文系自治体職員でもできる!持続可能な地域のつくり方講座 エネルギー性能の高い公共施設をつくる(1)
前回までの講座で、公共施設を持続可能にするために考慮すべき事項が、6点あることを解説しました。第一は目的、第二は立地、第三は稼働、第四は寿命、第五は費用、第六はパリ協定です。持続可能といっても、環境面だけに配慮すればいいわけでなく、環境以外の視点も持続性を決定づけるのです。それらをすべてクリアして、初めて環境、すなわちエネルギーでの持続可能性を追求する土俵に立つことになります。
今回からの講座では、それらのクリアを前提にして、エネルギーの観点で持続可能な公共施設をつくるための解説をします。これまでと同様に、技術面の知見に乏しい文系の事務職員でも分かるように、むしろ事務職員でも主導できるように解説します。
エネルギー効率の高い建物を検討する際には、次の3つの原則が重要になります。これらの原則に則らなければ、数値としてゼロエネルギービル(ZEB)になっても、持続可能な建物にはなりません。
第一は、建物の形状をできる限りシンプルにすることです。外気の温度と建物の中の温度は、それぞれにエネルギーを与えない限り、時間が経つにつれ、等しくなっていきます。その差は、建物の表面積が大きくなるほど、早く縮まります。同じ体積の建物の場合、正方形の形状よりも、三角形の屋根やベランダ等の突起のある形状の方が、早く放熱します。自動車などのラジエーターの形状が多くのヒダでできているのも、表面積を大きくして、素早く熱交換するためで、同じ原理です。

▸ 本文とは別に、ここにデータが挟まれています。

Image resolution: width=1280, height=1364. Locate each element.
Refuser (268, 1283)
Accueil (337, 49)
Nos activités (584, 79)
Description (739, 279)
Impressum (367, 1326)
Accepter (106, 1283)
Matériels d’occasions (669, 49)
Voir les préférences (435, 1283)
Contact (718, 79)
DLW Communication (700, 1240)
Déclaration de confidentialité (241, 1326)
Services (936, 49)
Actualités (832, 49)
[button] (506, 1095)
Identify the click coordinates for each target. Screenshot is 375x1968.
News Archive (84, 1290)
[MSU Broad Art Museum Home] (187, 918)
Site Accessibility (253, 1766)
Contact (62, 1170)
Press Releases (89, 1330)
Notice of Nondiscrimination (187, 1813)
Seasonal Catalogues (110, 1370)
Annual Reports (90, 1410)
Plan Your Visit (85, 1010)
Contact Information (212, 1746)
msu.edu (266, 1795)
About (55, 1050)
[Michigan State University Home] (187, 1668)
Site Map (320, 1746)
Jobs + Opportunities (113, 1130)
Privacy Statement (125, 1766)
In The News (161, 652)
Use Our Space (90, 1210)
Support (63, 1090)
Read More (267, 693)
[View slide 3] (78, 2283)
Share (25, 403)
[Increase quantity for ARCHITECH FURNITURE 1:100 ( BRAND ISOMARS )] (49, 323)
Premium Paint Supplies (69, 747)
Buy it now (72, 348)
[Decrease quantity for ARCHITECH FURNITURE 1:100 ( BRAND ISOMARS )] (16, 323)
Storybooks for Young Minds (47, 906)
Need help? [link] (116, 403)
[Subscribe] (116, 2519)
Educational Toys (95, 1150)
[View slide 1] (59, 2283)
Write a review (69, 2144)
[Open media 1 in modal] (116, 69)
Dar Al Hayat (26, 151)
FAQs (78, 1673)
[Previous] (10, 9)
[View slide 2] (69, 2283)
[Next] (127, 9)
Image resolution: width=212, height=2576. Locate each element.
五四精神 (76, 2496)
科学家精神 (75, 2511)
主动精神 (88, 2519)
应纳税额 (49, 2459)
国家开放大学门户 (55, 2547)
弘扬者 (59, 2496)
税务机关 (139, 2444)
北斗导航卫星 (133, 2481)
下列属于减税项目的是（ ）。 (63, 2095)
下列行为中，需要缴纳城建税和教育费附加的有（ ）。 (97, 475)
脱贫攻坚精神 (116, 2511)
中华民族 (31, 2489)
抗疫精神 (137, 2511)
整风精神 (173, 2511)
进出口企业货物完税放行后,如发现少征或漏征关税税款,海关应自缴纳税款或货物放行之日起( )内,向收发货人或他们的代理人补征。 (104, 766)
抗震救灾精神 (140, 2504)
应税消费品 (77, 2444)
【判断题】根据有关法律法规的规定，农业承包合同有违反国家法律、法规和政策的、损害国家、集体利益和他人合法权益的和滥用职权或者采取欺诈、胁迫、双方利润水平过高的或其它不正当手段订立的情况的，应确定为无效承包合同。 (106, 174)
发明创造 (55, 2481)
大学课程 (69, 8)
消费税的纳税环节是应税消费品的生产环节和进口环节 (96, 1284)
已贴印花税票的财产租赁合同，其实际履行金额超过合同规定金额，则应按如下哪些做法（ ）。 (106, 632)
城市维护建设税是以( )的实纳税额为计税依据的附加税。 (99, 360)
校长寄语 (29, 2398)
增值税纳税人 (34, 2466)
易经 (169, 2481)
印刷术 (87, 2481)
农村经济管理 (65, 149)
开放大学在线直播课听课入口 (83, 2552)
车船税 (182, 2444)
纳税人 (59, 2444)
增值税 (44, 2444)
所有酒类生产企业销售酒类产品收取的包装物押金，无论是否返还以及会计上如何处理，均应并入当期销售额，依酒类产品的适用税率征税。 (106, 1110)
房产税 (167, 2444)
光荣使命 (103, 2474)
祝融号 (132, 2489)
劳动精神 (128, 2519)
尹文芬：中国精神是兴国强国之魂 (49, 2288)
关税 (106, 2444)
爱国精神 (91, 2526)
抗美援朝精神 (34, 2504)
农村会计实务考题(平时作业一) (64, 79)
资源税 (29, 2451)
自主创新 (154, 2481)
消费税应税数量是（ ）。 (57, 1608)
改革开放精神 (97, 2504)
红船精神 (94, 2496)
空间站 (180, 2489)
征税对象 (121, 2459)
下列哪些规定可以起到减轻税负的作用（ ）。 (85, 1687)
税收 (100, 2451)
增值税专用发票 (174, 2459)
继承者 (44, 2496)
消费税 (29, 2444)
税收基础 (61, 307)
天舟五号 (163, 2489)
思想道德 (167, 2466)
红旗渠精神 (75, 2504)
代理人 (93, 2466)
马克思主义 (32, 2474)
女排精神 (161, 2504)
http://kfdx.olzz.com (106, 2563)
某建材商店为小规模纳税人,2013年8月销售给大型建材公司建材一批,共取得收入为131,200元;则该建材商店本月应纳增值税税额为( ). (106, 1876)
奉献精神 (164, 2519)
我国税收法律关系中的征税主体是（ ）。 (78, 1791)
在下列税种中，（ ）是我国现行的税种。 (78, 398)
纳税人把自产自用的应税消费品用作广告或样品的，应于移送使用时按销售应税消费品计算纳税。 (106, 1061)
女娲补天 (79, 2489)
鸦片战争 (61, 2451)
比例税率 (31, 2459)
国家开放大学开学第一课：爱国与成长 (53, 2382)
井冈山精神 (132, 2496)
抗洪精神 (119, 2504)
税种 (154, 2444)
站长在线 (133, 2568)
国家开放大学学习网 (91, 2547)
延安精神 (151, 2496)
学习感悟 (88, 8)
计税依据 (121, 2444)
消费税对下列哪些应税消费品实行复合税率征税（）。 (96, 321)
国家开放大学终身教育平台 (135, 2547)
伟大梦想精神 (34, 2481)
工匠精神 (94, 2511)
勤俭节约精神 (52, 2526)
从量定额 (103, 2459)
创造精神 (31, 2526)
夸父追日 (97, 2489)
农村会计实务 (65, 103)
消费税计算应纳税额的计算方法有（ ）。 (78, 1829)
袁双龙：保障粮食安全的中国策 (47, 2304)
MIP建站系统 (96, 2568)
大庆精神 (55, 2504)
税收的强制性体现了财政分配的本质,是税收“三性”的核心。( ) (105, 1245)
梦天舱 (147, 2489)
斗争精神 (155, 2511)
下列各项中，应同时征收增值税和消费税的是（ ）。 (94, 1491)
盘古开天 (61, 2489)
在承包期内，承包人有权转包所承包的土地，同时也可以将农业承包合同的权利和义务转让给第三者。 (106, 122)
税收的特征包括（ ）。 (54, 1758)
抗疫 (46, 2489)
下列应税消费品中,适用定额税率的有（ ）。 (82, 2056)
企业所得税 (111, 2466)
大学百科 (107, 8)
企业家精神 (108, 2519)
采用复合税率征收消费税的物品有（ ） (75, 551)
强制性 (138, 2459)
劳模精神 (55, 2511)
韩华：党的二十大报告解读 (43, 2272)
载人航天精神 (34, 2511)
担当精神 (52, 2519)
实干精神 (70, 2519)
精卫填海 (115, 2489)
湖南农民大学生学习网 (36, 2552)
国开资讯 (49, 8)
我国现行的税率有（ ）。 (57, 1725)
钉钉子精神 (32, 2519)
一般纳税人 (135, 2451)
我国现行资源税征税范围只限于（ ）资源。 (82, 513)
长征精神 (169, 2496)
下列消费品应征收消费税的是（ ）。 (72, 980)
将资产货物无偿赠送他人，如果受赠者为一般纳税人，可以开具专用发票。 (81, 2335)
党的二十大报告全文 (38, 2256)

第二は、予算度外視で究極の高効率建物をいったん設計した後、予算額に達するまで、費用対効果の低い設計・設備から引き算していくことです。これにより、建物のエネルギー効率と予算制約を両立させられます。この原則は、欧州の建物を設計するときの手法として、ドイツ在住の建築家である金田真聡さんから教えていただきました。
第三は、建物のエネルギー利用を「断熱>気密>日射コントロール>換気>通風>設備>再エネ熱>再エネ電気」の順番で検討することです。この順番は、決定的に重要です。往々にして、逆から手を付けてしまいがちですが、するとエネルギーで持続可能になっても、定期的な設備更新費がかさんだり、生産性の低い温熱環境になったりと、他の面で持続可能にならなくなってしまいます。
基本設計に入る前に、これらの原則を検討手法として自治体で確認しておくことが重要です。いずれも、建築の専門家でない首長や議員、事務職員であっても理解できるものでしょう。専門的な事柄といって、建築・土木の技術職員や設計・建設会社に丸投げしては、ならないのです。